# [Document]
§
Phase-space densities and effects of resonance decays in a hydrodynamic approach to heavy ion collisions
- Bogolyubov Institute for Theoretical Physics, Kiev 03143, Metrologichna 14b (Ukraine)
A method allowing analysis of the overpopulation of phase space in heavy ion collisions in a model-independent way is proposed within the hydrodynamic approach. It makes it possible to extract a chemical potential of thermal pions at freeze-out, irrespective of the form of freeze-out (isothermal) hypersurface in Minkowski space and transverse flows on it. The contributions of resonance (with masses up to 2 GeV) decays to spectra, interferometry volumes, and phase-space densities are calculated and discussed in detail. The estimates of average phase-space densities and chemical potentials of thermal pions are obtained for SPS and RHIC energies. They demonstrate that multibosonic phenomena at those energies might be considered as a correction factor rather than as a significant physical effect. The analysis of the evolution of the pion average phase-space density in chemically frozen hadron systems shows that it is almost constant or slightly increases with time while the particle density and phase-space density at each space point decreases rapidly during the system's expansion. We found that, unlike the particle density, the average phase-space density has no direct link to the freeze-out criterion and final thermodynamic parameters, being connected rather to the initial phase-space density of hadronic matter formed in relativistic nucleus-nucleus collisions.
§
Extracted records:
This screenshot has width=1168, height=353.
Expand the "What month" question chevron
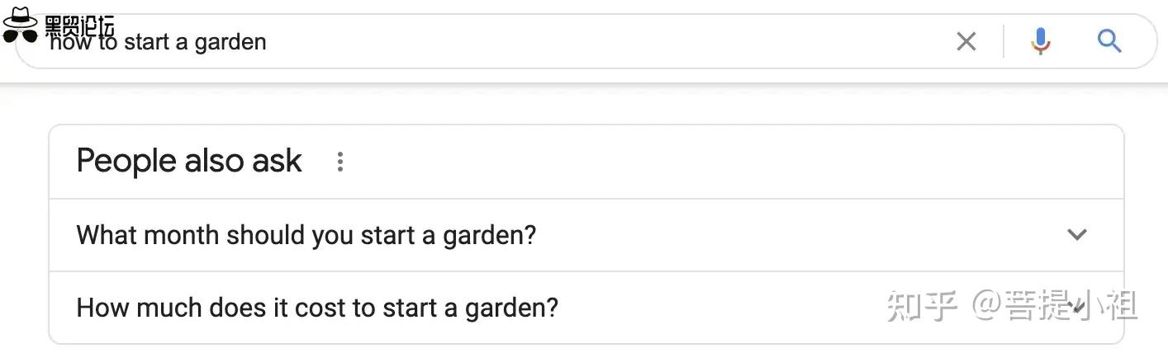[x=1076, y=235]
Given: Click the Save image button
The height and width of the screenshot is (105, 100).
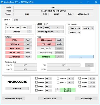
§
# [What you need to do]
1/ Do these statements agree with the abstract on heavy ion collisions? Answer yes or no for each and quote the words from the abstract that decide it.
(a) The resonance decays considered include resonances with masses up to 2 GeV.
(b) At SPS and RHIC energies, multibosonic phenomena are a significant physical effect.
(c) In chemically frozen hadron systems, the pion average phase-space density falls rapidly as the system expands.
2/ Print every line of the extracted records word for word, leaving out the pictures.

# [Expected responses]
1/
(a) Yes: "The contributions of resonance (with masses up to 2 GeV) decays to spectra, interferometry volumes, and phase-space densities are calculated"
(b) No: "multibosonic phenomena at those energies might be considered as a correction factor rather than as a significant physical effect"
(c) No: "it is almost constant or slightly increases with time while the particle density and phase-space density at each space point decreases rapidly during the system's expansion"

2/
This screenshot has width=1168, height=353.
Expand the "What month" question chevron
[x=1076, y=235]
Given: Click the Save image button
The height and width of the screenshot is (105, 100).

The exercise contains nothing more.